We evaluated four approaches:

  1. rdflib (Python RDF library). A full-featured RDF library that supports OWL, RDFS, SPARQL, and multiple serialization formats.
  2. NetworkX. A general-purpose graph library. Not RDF-specific but widely used in Python.
  3. Neo4j / property graphs. A graph database with its own query language (Cypher).
  4. Pure-Python serializers. Custom, lightweight serializers that output standard RDF formats (Turtle, N-Triples, JSON-LD) without depending on rdflib.

Key requirements:

  • Must represent the FCC domain model faithfully (personas, workflows, artifacts, sessions, quality gates).
  • Must support both full ontology (OWL) and lightweight taxonomy (SKOS) representations.
  • Must serialize to standard formats for interoperability with other tools and projects.
  • Must not add heavy dependencies (rdflib requires C extensions on some platforms).
  • Must be testable with the existing mock infrastructure.

Decision

We will use OWL for full ontology, SKOS for taxonomy, and pure-Python serializers for knowledge graph export.
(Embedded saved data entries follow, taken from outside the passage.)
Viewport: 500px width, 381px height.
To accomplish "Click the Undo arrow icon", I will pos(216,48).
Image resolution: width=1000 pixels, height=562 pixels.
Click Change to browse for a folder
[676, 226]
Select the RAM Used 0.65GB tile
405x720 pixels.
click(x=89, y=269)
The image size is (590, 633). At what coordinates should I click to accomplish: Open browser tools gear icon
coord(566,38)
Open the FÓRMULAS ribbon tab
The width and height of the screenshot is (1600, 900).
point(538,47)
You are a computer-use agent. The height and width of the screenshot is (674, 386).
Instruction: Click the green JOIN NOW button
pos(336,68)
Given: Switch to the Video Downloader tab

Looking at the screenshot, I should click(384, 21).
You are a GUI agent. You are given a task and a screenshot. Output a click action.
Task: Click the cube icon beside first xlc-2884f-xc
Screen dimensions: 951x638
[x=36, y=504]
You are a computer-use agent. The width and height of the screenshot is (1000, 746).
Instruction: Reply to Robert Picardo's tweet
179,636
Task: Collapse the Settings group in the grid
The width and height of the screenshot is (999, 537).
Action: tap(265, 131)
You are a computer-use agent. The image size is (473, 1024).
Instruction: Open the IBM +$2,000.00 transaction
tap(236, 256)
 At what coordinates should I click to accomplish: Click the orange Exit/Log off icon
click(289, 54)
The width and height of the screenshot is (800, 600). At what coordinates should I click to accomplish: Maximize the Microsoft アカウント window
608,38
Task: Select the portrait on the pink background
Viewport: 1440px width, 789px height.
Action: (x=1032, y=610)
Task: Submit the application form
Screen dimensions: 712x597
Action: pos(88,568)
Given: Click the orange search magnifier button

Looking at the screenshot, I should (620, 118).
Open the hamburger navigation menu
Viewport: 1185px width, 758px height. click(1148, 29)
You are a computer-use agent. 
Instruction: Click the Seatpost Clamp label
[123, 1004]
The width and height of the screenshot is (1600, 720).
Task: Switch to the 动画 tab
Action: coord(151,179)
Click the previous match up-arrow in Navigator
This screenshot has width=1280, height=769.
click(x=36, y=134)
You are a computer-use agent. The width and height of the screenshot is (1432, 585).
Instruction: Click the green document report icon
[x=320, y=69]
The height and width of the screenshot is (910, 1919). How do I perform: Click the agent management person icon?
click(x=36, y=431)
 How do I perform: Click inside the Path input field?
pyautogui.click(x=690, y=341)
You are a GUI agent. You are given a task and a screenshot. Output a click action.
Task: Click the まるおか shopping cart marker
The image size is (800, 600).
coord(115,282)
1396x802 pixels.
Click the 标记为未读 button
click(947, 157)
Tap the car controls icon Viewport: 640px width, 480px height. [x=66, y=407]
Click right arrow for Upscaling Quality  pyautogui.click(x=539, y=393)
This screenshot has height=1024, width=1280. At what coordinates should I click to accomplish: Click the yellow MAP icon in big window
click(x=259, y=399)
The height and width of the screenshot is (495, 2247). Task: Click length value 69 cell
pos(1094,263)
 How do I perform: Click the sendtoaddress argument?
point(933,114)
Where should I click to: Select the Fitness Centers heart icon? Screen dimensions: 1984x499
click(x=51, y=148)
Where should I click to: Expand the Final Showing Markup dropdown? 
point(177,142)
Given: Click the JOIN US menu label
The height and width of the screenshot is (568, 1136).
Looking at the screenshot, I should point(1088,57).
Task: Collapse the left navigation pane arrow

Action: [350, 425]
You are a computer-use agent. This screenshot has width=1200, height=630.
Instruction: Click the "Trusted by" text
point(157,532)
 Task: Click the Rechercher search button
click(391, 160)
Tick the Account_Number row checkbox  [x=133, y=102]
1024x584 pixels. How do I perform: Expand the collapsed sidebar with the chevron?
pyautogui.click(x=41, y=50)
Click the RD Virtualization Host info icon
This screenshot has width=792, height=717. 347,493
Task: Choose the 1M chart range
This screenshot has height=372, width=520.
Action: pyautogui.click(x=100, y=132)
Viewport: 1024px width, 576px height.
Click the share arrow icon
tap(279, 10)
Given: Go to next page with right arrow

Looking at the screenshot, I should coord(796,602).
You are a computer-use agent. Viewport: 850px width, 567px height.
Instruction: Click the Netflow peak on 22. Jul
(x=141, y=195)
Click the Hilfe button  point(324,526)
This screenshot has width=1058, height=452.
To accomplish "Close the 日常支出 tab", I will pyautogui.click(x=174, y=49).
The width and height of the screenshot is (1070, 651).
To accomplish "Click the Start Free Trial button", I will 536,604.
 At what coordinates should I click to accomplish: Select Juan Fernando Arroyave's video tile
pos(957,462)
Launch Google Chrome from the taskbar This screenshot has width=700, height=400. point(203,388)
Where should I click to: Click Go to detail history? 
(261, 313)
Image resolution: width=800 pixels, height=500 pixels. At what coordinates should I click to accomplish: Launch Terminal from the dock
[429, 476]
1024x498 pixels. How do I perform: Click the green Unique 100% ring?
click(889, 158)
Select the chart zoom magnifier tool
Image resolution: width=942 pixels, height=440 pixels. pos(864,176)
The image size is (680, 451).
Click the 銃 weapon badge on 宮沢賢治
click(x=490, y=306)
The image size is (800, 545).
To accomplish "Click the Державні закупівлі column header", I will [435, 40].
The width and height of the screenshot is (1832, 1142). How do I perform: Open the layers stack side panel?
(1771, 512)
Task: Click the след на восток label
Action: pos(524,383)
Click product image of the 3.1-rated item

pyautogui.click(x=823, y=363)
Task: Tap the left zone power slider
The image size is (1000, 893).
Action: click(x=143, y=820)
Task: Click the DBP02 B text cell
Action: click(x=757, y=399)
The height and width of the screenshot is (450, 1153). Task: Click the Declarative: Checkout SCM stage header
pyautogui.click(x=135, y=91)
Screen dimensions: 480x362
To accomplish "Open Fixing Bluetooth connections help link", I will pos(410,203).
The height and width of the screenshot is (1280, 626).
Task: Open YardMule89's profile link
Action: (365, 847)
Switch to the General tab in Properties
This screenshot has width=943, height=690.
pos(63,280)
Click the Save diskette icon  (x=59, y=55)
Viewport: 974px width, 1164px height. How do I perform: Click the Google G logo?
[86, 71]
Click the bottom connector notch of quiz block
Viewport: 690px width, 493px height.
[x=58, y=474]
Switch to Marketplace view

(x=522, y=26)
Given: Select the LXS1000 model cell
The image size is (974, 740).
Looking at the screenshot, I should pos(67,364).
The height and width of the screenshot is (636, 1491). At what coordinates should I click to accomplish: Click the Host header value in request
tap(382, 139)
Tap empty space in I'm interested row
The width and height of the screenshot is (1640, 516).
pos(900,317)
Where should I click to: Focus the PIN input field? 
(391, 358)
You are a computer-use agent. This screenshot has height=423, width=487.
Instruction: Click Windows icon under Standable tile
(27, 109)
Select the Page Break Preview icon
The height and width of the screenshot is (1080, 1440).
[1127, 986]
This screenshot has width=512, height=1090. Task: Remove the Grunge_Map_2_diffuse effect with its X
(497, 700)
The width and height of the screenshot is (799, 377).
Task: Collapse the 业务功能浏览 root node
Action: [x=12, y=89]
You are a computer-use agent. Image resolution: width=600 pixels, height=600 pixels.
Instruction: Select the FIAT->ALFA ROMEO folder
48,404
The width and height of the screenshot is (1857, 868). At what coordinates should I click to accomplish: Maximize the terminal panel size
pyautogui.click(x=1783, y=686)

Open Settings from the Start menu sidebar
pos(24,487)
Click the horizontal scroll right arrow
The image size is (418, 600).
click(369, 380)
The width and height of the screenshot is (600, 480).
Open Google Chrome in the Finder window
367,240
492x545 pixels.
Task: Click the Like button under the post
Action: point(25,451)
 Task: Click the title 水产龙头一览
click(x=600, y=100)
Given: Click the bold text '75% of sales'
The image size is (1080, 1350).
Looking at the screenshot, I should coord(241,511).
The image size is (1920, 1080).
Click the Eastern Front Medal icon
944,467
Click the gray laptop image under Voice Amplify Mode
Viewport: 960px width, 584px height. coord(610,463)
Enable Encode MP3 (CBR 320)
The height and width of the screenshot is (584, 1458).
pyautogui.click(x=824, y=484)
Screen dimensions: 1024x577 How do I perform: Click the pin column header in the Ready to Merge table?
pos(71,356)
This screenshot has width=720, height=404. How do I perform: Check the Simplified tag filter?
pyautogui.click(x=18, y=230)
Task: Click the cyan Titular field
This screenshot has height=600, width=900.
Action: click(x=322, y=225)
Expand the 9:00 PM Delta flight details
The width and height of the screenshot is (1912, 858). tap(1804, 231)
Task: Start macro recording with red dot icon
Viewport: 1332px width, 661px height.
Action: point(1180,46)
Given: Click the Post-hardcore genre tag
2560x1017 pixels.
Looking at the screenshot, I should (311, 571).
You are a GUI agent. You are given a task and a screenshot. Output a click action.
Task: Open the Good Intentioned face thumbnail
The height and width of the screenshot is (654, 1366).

The implementation consists of:

  1. FCCOntology -- a Python class that builds a knowledge graph from FCC runtime data (personas, traces, sessions). Internally represents triples as a list of (subject, predicate, object) tuples.
  2. Two-layer design:
  3. OWL layer: Defines the class hierarchy (Persona, Workflow, Artifact, Session, QualityGate, Constitution), object properties (createdBy, reviewedBy, satisfies, governedBy), and data properties (hasPhase, hasCategory, hasScore, hasTimestamp).
  4. SKOS layer: Defines controlled vocabularies for persona categories, FCC phases, action types, tag hierarchies, and archetype vocabularies.
  5. Pure-Python serializers: Custom serializers for Turtle (.ttl), N-Triples (.nt), and JSON-LD (.jsonld) formats. These serializers implement the subset of the RDF serialization specifications needed for FCC's ontology, without depending on rdflib.
  6. Query API: A Python query interface that supports subject/predicate/object pattern matching, provenance chain traversal, and coverage analysis.

Consequences

Positive

  • Standard formats. Turtle, N-Triples, and JSON-LD are W3C-standard formats that any RDF tool can import. The knowledge graph is interoperable with Protege, Apache Jena, Stardog, and other RDF ecosystems.
  • Two-layer flexibility. OWL handles complex reasoning (compliance, provenance inference). SKOS handles lightweight classification (persona browsing, tag navigation). Users choose the layer appropriate for their query.
  • Minimal dependencies. Pure-Python serializers avoid rdflib's C extension compilation issues. The knowledge graph module has zero additional dependencies beyond Python's standard library.
  • Testability. The mock infrastructure can generate test triples without external services. All serialization formats can be round-tripped (serialize then parse) for validation.
  • Federation-ready. Standard RDF formats with namespaced IRIs are the natural foundation for the federated knowledge graphs in ADR-005.

Negative

  • Limited serializer coverage. The pure-Python serializers handle the subset of RDF needed for FCC, not the full specification. Unusual RDF constructs (blank nodes, reification, named graphs) are not supported.
  • No SPARQL engine. The query API uses pattern matching, not SPARQL. Users who need full SPARQL must export the graph and load it into an external triple store.
  • Maintenance burden. Maintaining custom serializers means fixing format compliance issues ourselves rather than relying on rdflib's well-tested implementations.

Mitigations

  • The limited serializer coverage is documented, and users who need full RDF support can export to Turtle and load into rdflib or an external triple store.
  • The query API covers the most common use cases (provenance chain, coverage analysis, compliance checking). SPARQL is available via export.
  • Serializer compliance is verified by round-trip tests and validation against W3C test suites for the supported subset.